[Saved data entries]
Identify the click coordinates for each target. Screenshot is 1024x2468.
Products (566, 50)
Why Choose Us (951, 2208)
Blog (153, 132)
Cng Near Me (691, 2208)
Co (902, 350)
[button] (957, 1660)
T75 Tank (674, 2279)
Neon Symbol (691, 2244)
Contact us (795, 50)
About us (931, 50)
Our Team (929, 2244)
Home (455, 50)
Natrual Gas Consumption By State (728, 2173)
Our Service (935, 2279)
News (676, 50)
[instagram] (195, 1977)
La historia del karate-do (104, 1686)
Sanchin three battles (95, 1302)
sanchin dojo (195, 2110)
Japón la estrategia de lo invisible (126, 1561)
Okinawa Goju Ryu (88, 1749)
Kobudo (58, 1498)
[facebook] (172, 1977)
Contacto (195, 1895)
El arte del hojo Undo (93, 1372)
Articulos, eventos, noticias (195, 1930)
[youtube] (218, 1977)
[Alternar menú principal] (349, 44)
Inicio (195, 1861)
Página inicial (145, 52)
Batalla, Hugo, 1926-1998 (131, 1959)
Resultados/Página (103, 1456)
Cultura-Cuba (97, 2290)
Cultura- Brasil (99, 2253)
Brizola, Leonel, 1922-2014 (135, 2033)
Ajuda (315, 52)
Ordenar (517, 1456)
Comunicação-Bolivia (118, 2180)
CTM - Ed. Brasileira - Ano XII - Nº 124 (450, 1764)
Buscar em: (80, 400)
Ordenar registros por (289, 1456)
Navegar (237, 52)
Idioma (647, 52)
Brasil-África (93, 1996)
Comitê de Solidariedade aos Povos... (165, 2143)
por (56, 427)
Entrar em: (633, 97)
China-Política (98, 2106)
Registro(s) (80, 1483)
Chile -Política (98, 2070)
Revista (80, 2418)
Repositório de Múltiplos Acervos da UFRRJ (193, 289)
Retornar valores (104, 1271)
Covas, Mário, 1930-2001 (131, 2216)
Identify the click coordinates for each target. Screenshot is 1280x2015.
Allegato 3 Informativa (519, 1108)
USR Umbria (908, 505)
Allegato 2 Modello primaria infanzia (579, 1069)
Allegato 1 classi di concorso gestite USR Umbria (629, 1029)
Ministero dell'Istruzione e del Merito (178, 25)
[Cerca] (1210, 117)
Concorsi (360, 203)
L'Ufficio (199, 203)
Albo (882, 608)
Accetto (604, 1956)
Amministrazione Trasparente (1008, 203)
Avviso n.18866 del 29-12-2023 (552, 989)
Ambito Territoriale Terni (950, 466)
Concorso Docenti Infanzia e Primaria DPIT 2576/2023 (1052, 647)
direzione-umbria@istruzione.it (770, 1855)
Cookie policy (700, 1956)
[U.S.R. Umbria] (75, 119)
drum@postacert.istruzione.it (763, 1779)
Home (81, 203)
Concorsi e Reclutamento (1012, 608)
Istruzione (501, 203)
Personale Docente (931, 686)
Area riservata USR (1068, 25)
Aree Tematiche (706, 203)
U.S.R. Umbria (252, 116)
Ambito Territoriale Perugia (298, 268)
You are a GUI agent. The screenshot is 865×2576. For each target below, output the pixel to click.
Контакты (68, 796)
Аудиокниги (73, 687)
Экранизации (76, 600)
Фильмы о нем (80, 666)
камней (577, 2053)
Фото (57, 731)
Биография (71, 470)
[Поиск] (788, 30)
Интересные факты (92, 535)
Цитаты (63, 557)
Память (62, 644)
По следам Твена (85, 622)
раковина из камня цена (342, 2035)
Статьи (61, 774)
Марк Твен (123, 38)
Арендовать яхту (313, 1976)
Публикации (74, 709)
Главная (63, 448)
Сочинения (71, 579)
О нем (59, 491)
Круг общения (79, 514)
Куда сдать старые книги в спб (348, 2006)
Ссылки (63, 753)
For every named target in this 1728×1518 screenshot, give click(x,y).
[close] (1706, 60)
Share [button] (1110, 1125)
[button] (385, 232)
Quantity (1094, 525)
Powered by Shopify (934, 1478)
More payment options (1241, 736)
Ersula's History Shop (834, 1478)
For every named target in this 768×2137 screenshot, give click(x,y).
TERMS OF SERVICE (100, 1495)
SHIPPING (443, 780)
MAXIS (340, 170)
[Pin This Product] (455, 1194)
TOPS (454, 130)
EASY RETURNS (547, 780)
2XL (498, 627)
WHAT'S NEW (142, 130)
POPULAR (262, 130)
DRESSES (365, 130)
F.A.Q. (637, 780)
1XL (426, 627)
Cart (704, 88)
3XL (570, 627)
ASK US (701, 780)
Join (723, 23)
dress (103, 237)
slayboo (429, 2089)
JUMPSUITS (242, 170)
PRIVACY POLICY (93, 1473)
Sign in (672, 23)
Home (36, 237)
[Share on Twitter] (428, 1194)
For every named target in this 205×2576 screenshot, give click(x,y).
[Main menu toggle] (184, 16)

WHAT YOU NEED TO DO –
Your answer should be the lines of the records that hold the string "each".

EXERCISE OUTPUT –
Identify the click coordinates for each target. Screenshot is 1024x2468.
Identify the click coordinates for each target. Screenshot is 1280x2015.
You are a GUI agent. The screenshot is 865×2576. For each target below, output the pixel to click.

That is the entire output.